§ **AUSGANGSTEXT**

# Fritzbox 7490 oder Speedport w724v?



## Cook2211 (22. Januar 2016)

Nachdem ich fast 10 Jahre Internet bei Unitymedia über das Kabelnetz hatte, wechsle ich jetzt wieder zur Telekom. Bei UM gibt es bei uns zunehmend Netzprobleme mit Ausfällen von TV, Internet und Telefon. Und da der Vectoring Ausbau in unserer Gegend abgeschlossen ist, gibt es jetzt für mich Magenta L und Entertain Premium.
Es stellt sich nun aber die Frage nach dem passenden Router. Zwar habe ich den Speedport w724v schon zur Miete bestellt (könnte ich noch stornieren), ich bin aber jetzt ins Grübeln gekommen, ob ich nicht doch lieber die Fritzbox 7490 nehmen soll.
Welchen der beiden Router würdet ihr mir empfehlen?


----------



## Th3D3str0y3r (22. Januar 2016)

Ich hab den Speedport. Es ist schlimm. Nimm die Fritzbox.


----------



## Cook2211 (22. Januar 2016)

Inwiefern schlimm?


----------



## Th3D3str0y3r (22. Januar 2016)

Relativ niedrige WLAN Reichweite und Geschwindigkeit, manchmal hast du, keine Ahnung wieso, keine Internetverbindung obwohl du mit dem Router verbunden bist, egal ob über WLAN oder LAN (am PC bin ich dann in "Netzwerk 2"). Das Userinterface ist auch nicht so dolle.


----------



## Cook2211 (22. Januar 2016)

§ **DATENSÄTZE**
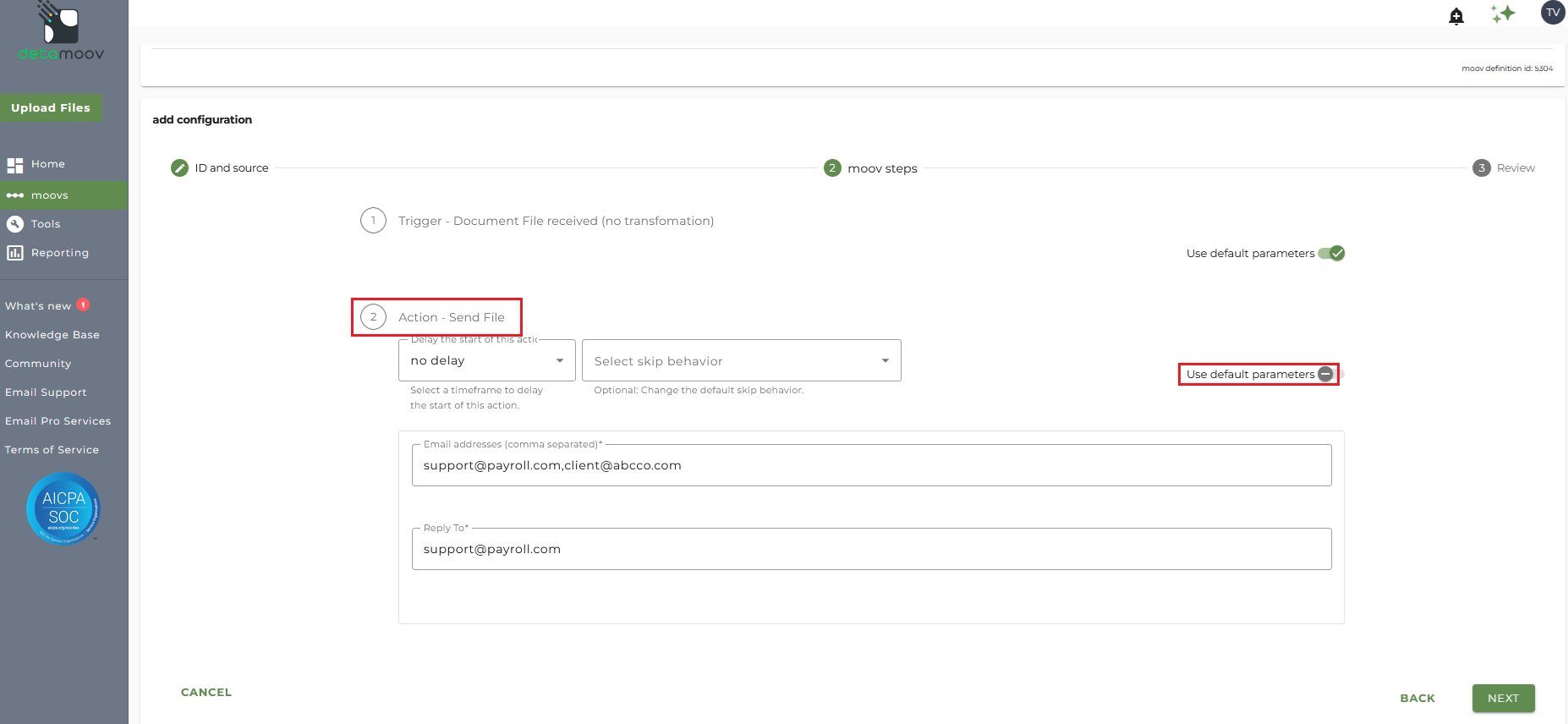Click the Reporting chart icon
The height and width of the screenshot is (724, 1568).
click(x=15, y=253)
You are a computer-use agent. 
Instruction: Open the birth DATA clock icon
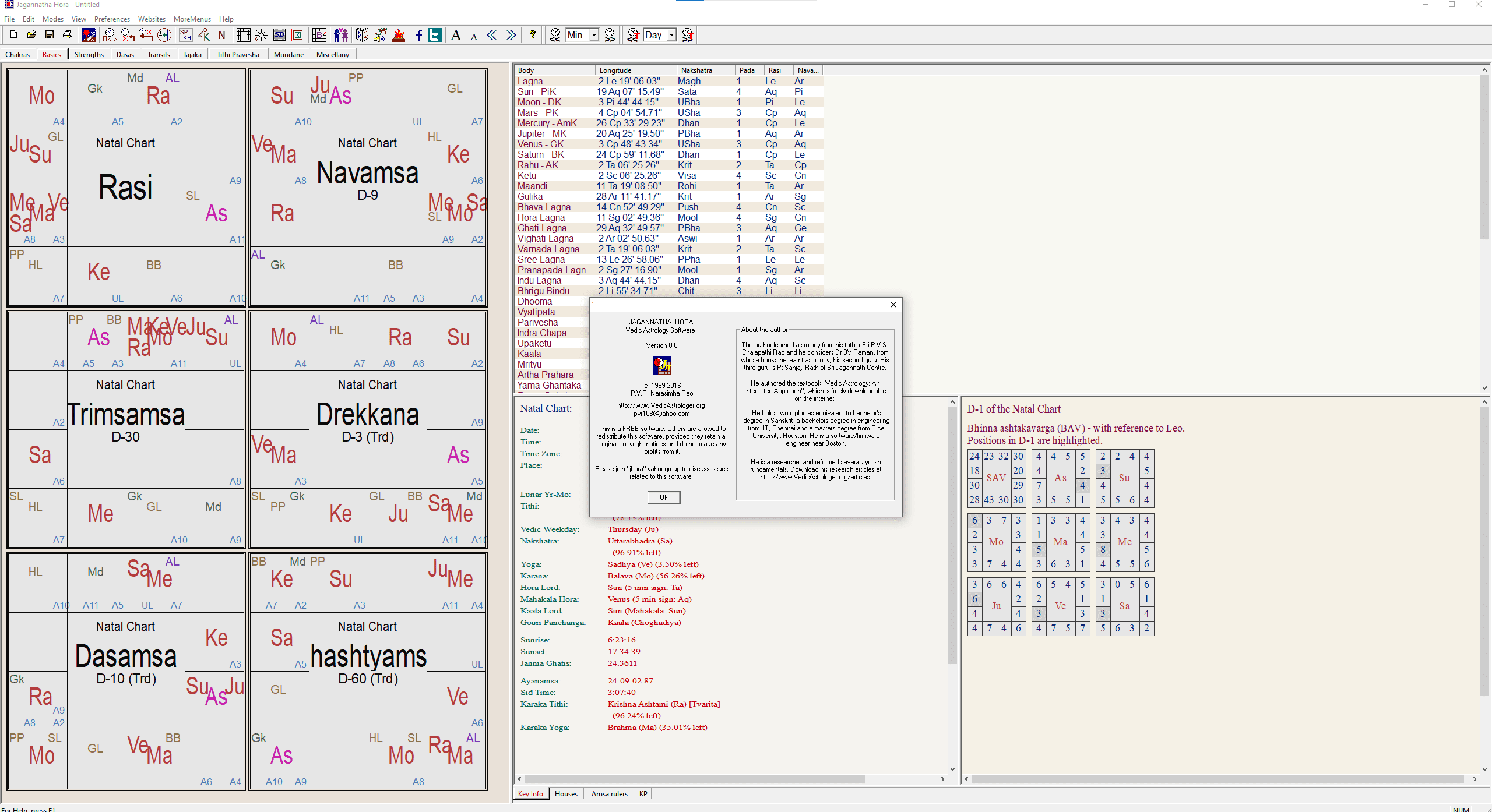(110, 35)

---

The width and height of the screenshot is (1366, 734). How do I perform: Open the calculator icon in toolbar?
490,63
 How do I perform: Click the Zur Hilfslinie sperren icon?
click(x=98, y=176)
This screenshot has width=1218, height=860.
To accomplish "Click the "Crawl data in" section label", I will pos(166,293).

...

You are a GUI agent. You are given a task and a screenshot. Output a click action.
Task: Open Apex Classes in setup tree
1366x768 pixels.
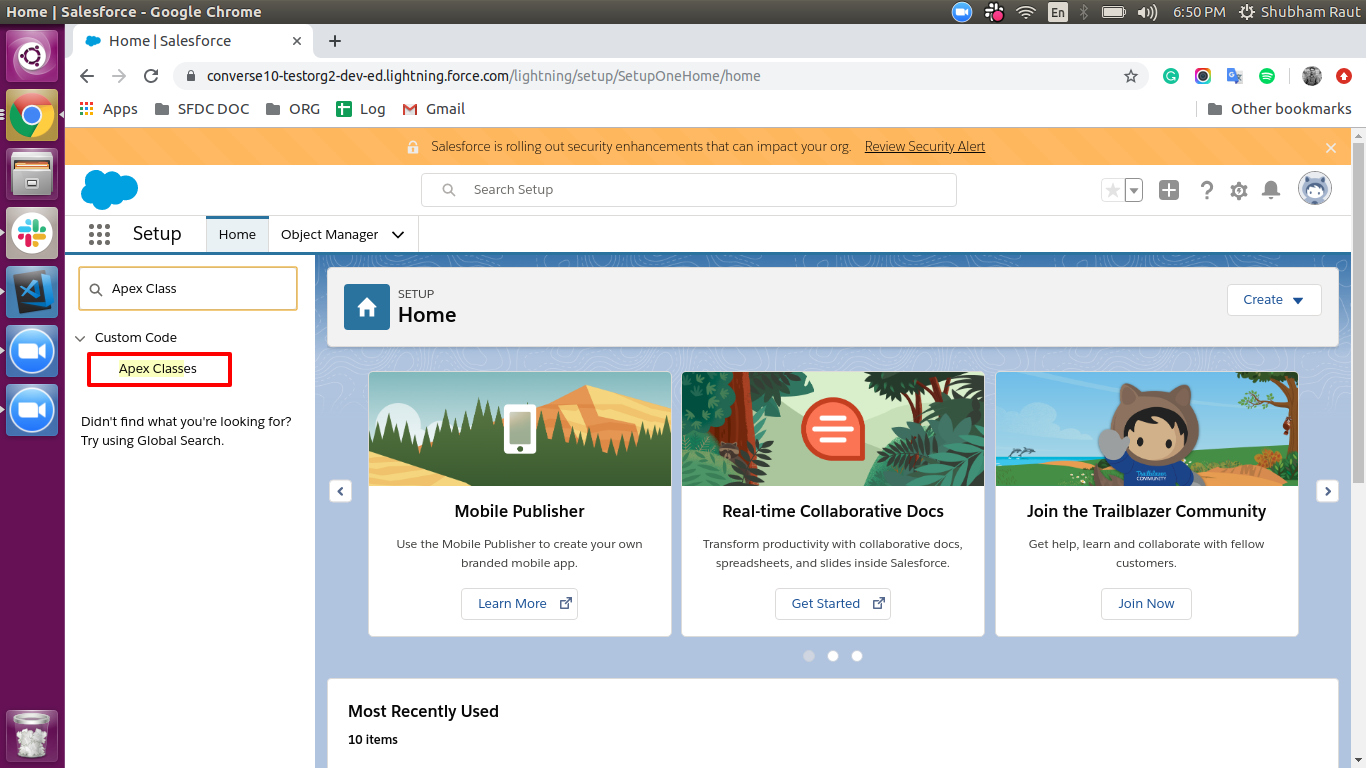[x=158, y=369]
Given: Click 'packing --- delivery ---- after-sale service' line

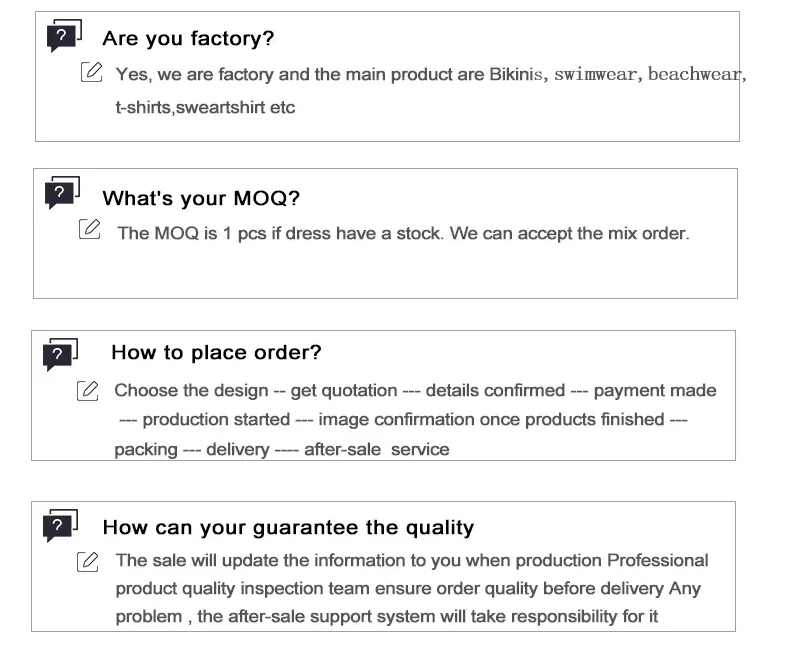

§ **AUFGABEN**
1: Erkläre in ein bis drei Sätzen, warum Cook2211 laut dem Ausgangstext von Unitymedia wieder zur Telekom wechselt.
2: Wiederhole aus den Datensätzen wortgetreu den Abschnitt von der Zeile mit „How do I perform: Click“ bis einschließlich der Zeile mit „I will pos(166,293).“.

§ **ERGEBNISSE JE AUFGABE**
1: Bei Unitymedia gibt es zunehmend Netzprobleme mit Ausfällen von TV, Internet und Telefon. Außerdem ist der Vectoring-Ausbau in der Gegend abgeschlossen, sodass nun Magenta L und Entertain Premium verfügbar sind.

2:
 How do I perform: Click the Zur Hilfslinie sperren icon?
click(x=98, y=176)
This screenshot has width=1218, height=860.
To accomplish "Click the "Crawl data in" section label", I will pos(166,293).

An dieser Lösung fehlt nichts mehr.